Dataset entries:

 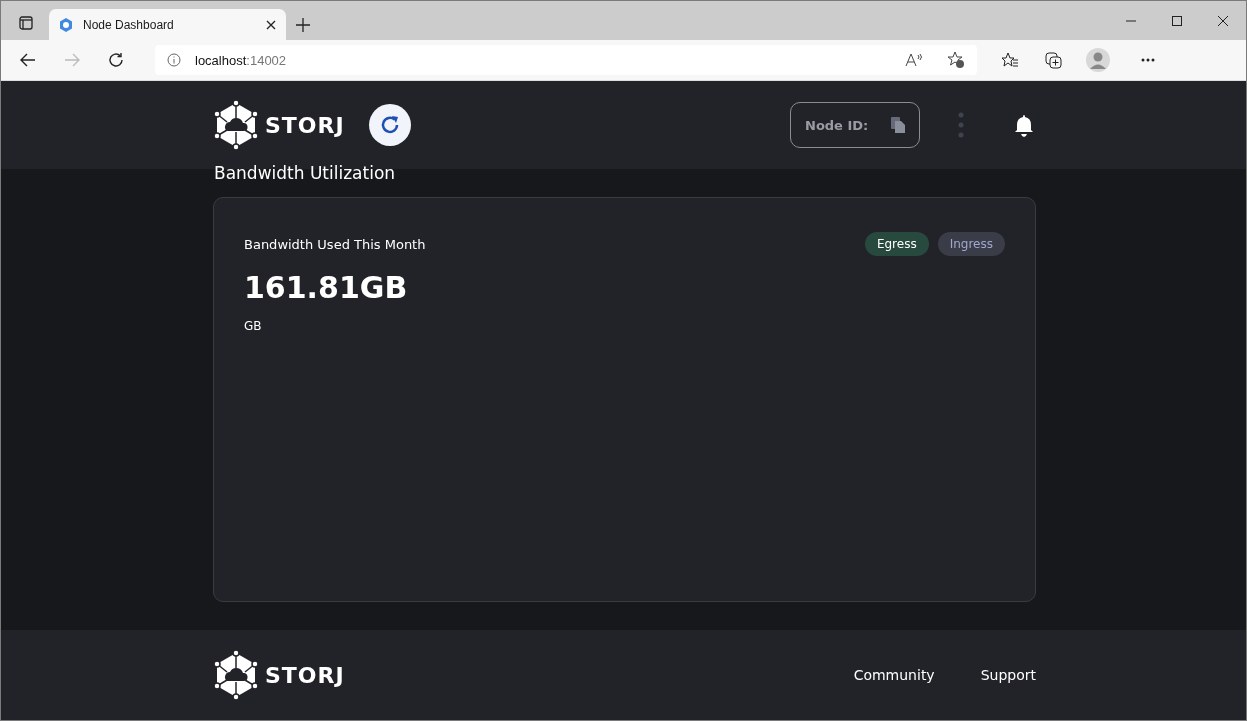 I want to click on traffic-toggle: Egress, so click(x=896, y=244).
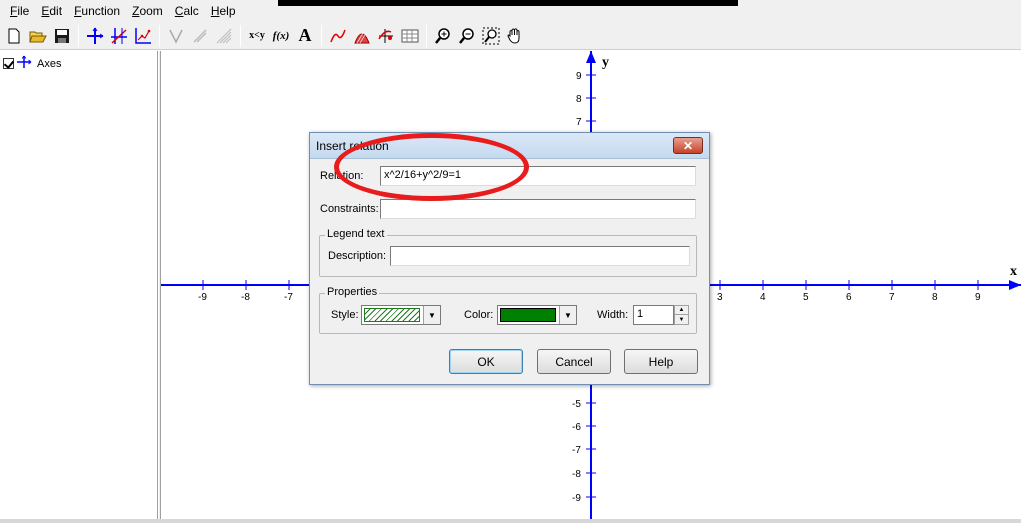 The image size is (1021, 523). I want to click on description-label: Description:, so click(358, 256).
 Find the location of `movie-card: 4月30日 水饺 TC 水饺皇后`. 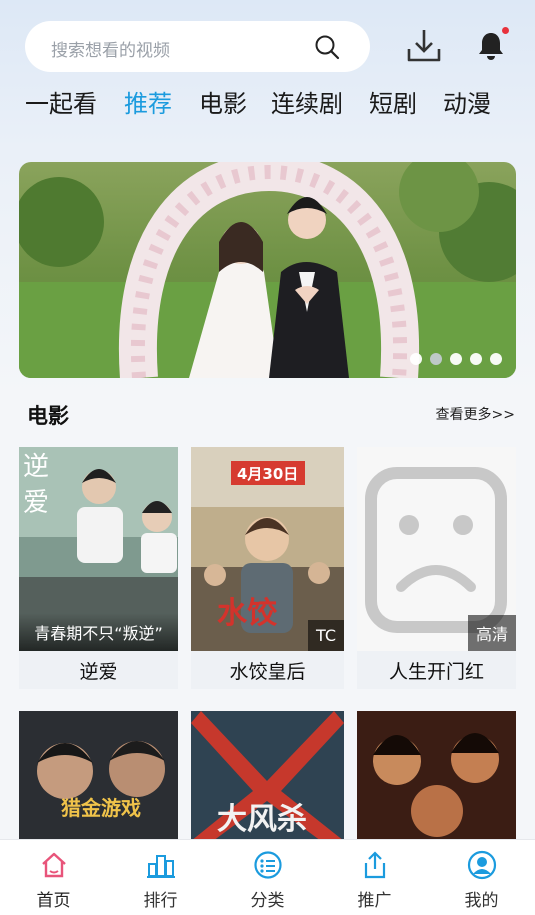

movie-card: 4月30日 水饺 TC 水饺皇后 is located at coordinates (268, 568).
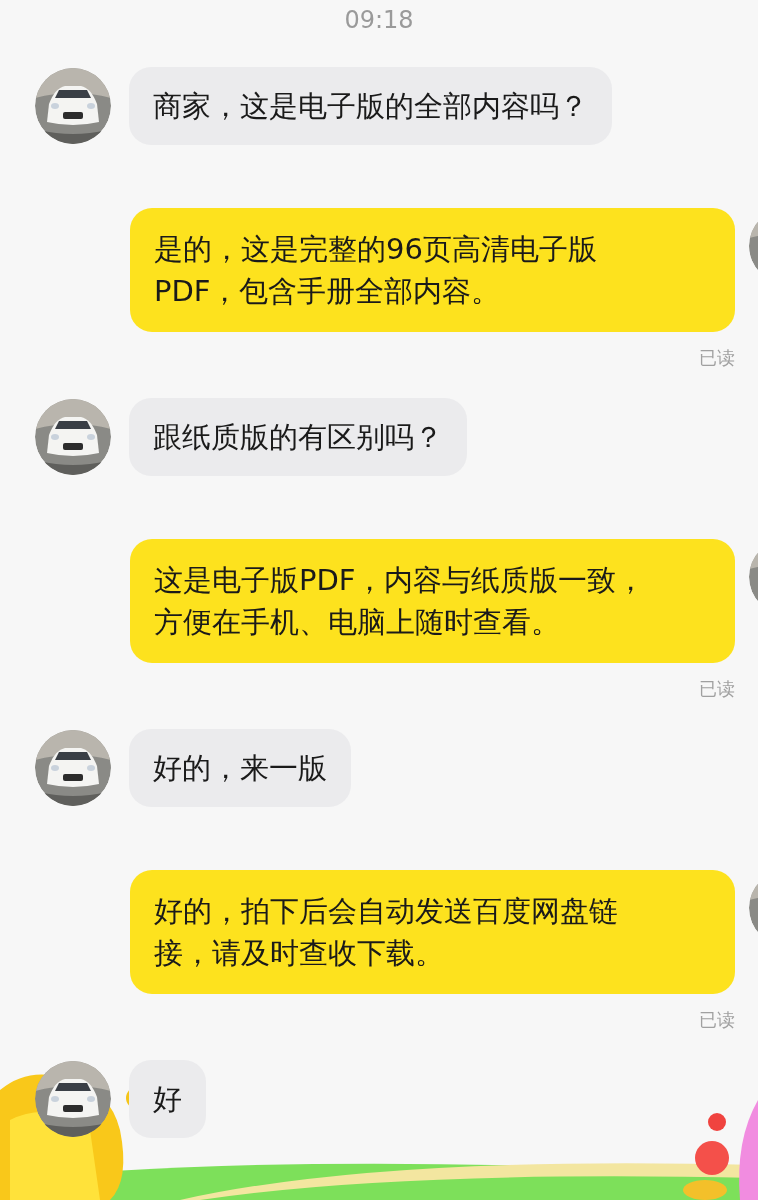 The height and width of the screenshot is (1200, 758). I want to click on message-bubble: 好的，拍下后会自动发送百度网盘链接，请及时查收下载。, so click(432, 932).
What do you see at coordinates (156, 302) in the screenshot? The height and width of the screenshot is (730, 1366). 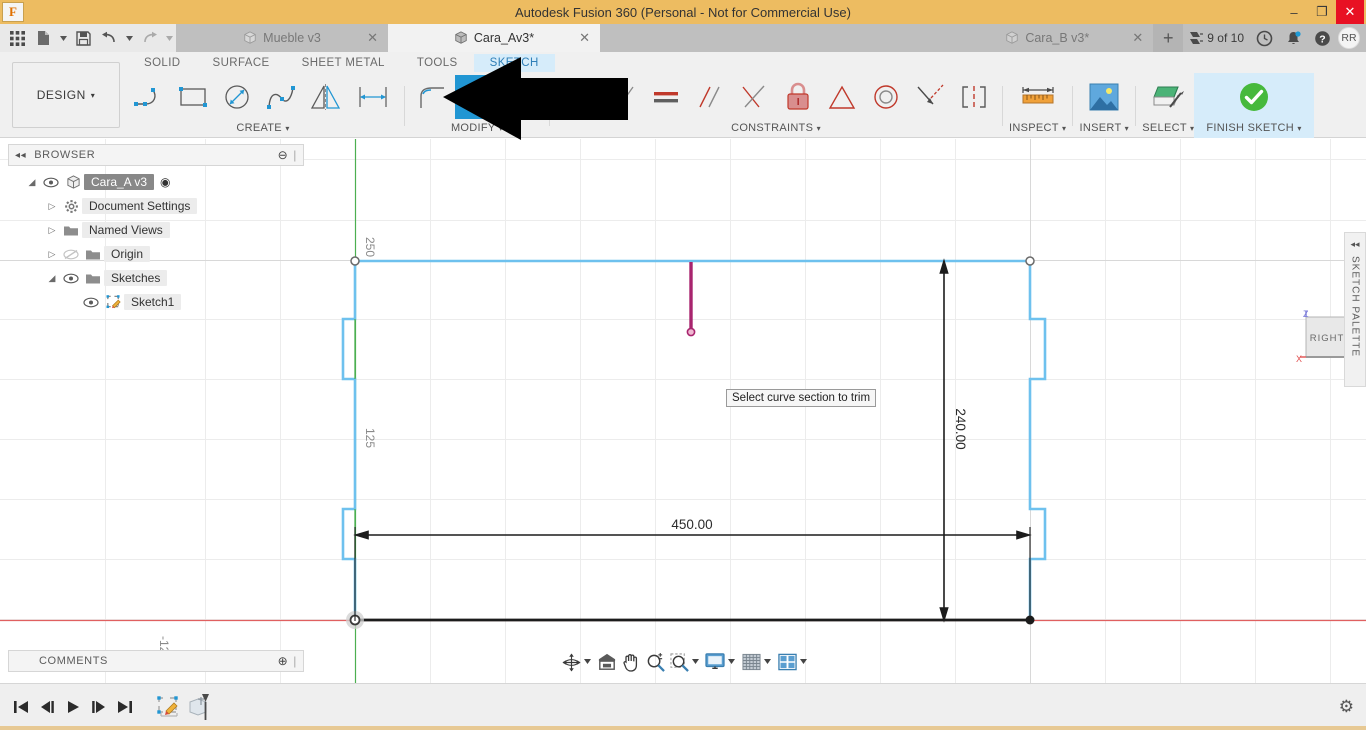 I see `tree-item-sketch1: Sketch1` at bounding box center [156, 302].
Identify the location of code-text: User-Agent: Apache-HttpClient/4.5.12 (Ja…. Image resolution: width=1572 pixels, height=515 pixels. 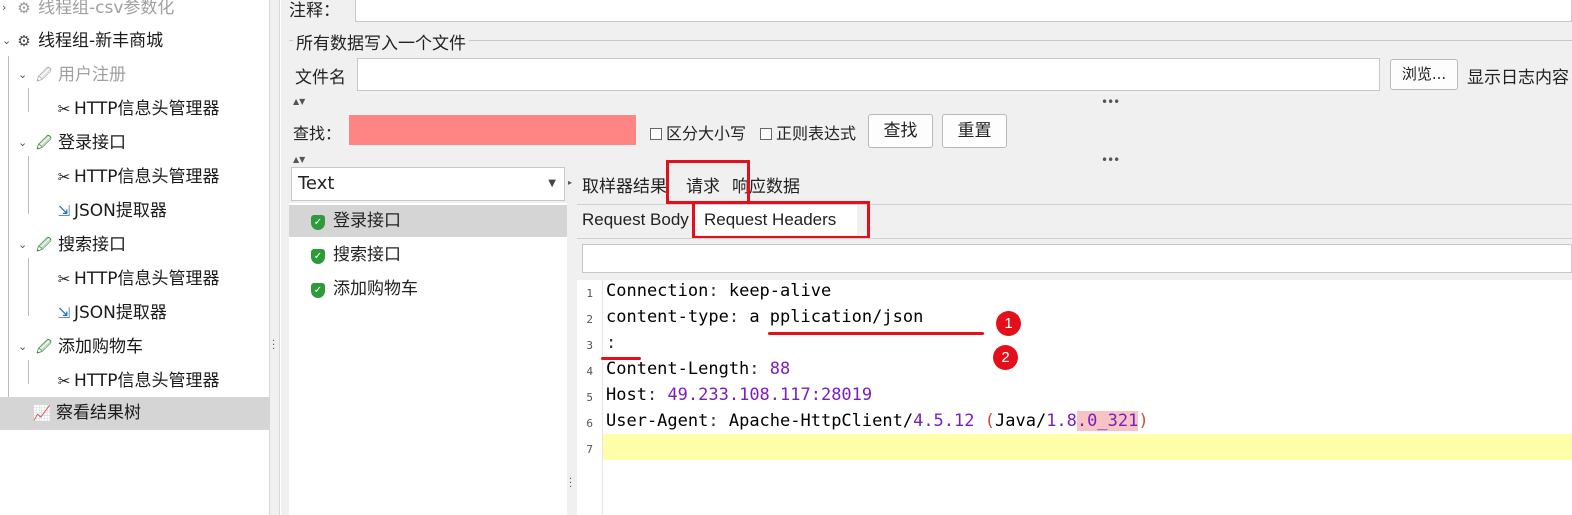
(878, 421).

**Instructions to follow**
Reproduce everything in the data from the line containing "Identify the location" down to the end, omitting the pictures.

**Your response**
Identify the location of code-text: User-Agent: Apache-HttpClient/4.5.12 (Ja…. Image resolution: width=1572 pixels, height=515 pixels. 
(878, 421).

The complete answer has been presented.